Im November 2018 klickten für den Tschetschenen in Weißrussland die Handschellen. Er kam in Auslieferungshaft, im darauf folgenden Frühjahr übergaben ihn die Behörden in Belarus der österreichischen Justiz. Am 26. April 2019 wurde über den Terror-Verdächtigen vom Landesgericht Graz die U-Haft verhängt.

Ein von der Staatsanwaltschaft Graz geführtes, umfangreiches Ermittlungsverfahren, das sich nicht nur gegen Tulpal I., sondern auch gegen dessen Eltern - ihnen wird Terrorismus-Finanzierung angelastet -, Mirsad O. und weitere Verdächtige richtete, zog sich allerdings in die Länge. Die Anklage wurde schließlich am 11. November 2020 eingebracht. Dann brach aber ein Konflikt über das für die Hauptverhandlung zuständige Gericht aus, mit dem das Oberlandesgericht (OLG) Graz und in weiterer Folge der Oberste Gerichtshof (OGH) befasst wurden.

OGH-Sprecherin Alexandra Michel-Kwapinski wies am Mittwoch im Gespräch mit der APA Vorwürfe zurück, man habe sich für die zu treffende Entscheidung zu lange Zeit gelassen. Der OGH habe den Akt am 15. Februar erhalten, zwei Tage später zur Stellungnahme der Generalprokuratur übermittelt, diese samt dem Akt am 2. März retour bekommen und am 25. März die Zuständigkeit geklärt. „Es hat keine Verzögerung gegeben“, betonte Michel-Kwapinski.
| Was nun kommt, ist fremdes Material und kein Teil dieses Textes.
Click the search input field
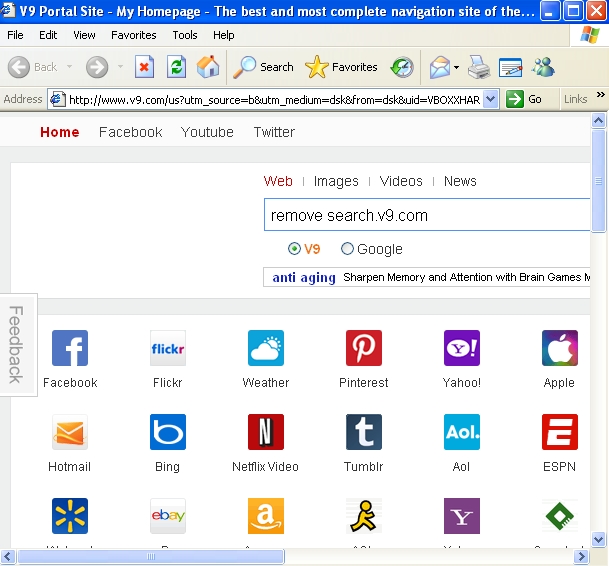The height and width of the screenshot is (566, 609). [420, 215]
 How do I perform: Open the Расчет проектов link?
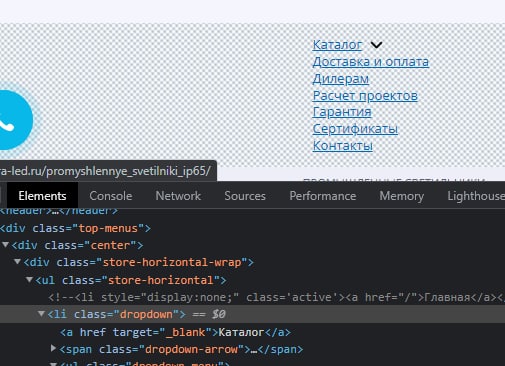(365, 95)
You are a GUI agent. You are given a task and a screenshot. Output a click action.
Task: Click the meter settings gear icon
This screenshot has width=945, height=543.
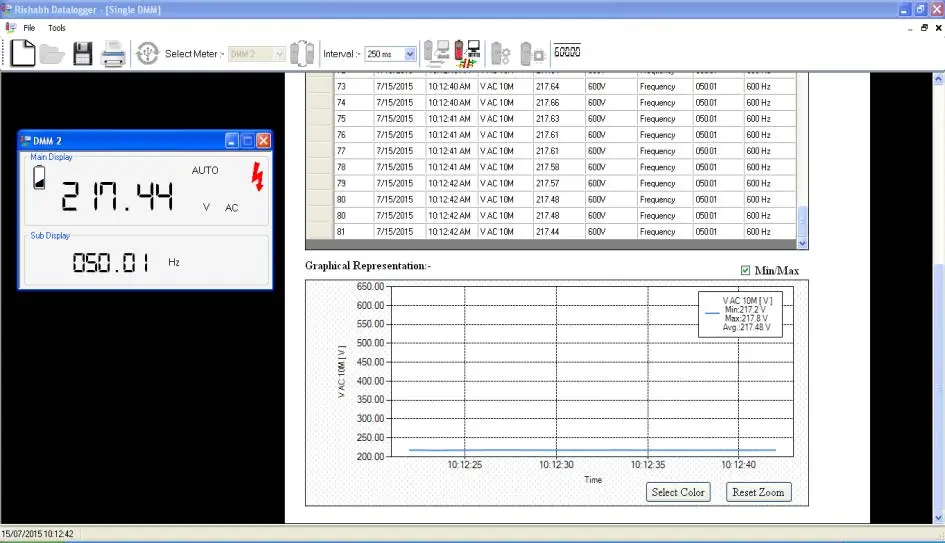(501, 54)
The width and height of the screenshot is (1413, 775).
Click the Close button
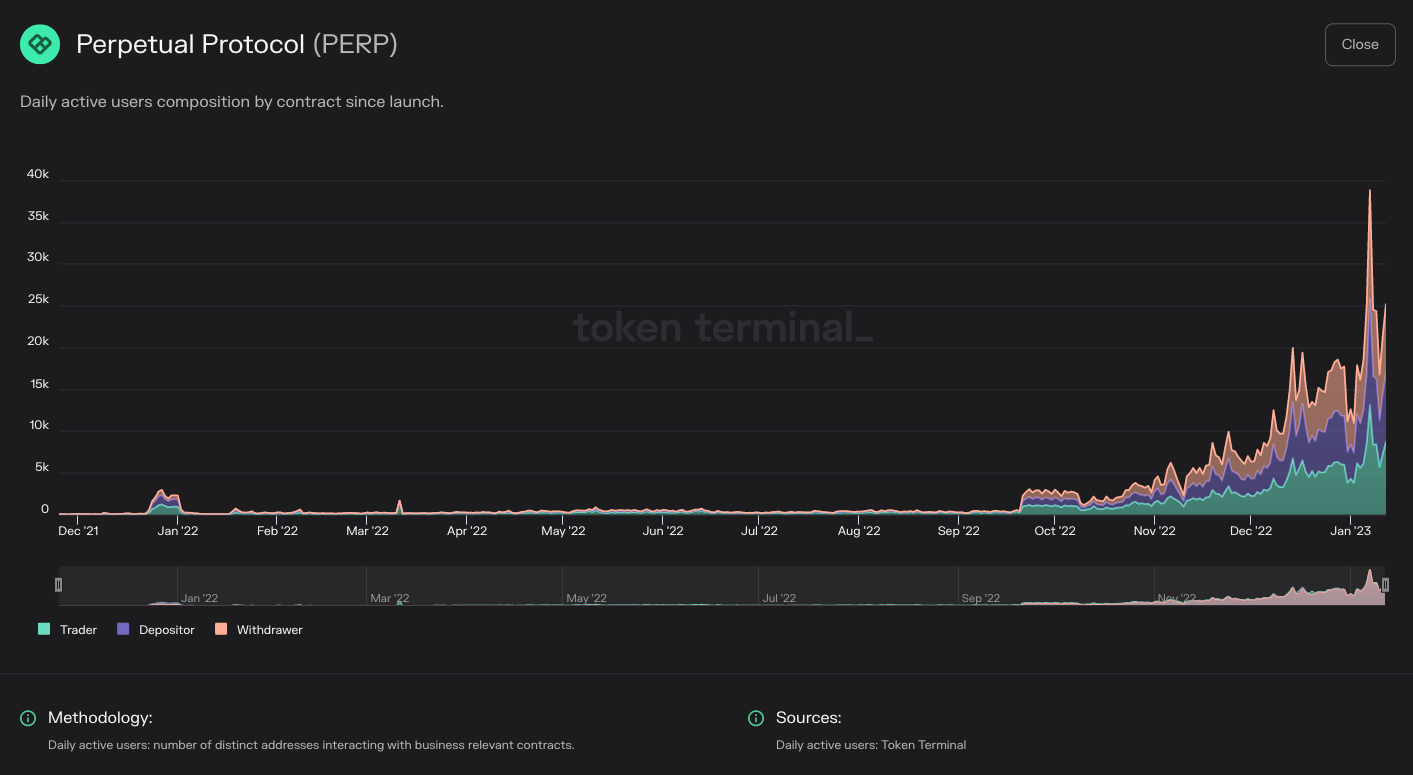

Das Wiener Landesgericht für Strafsachen sei deshalb für die Hauptverhandlung zuständig, „weil einige von der Anklage umfasste Ausführungshandlungen im Sprengel des OLG Wien stattgefunden haben sollen“.

Wann die Hauptverhandlung in Wien stattfinden wird, ist offen. Offiziellen Termin gibt es noch keinen.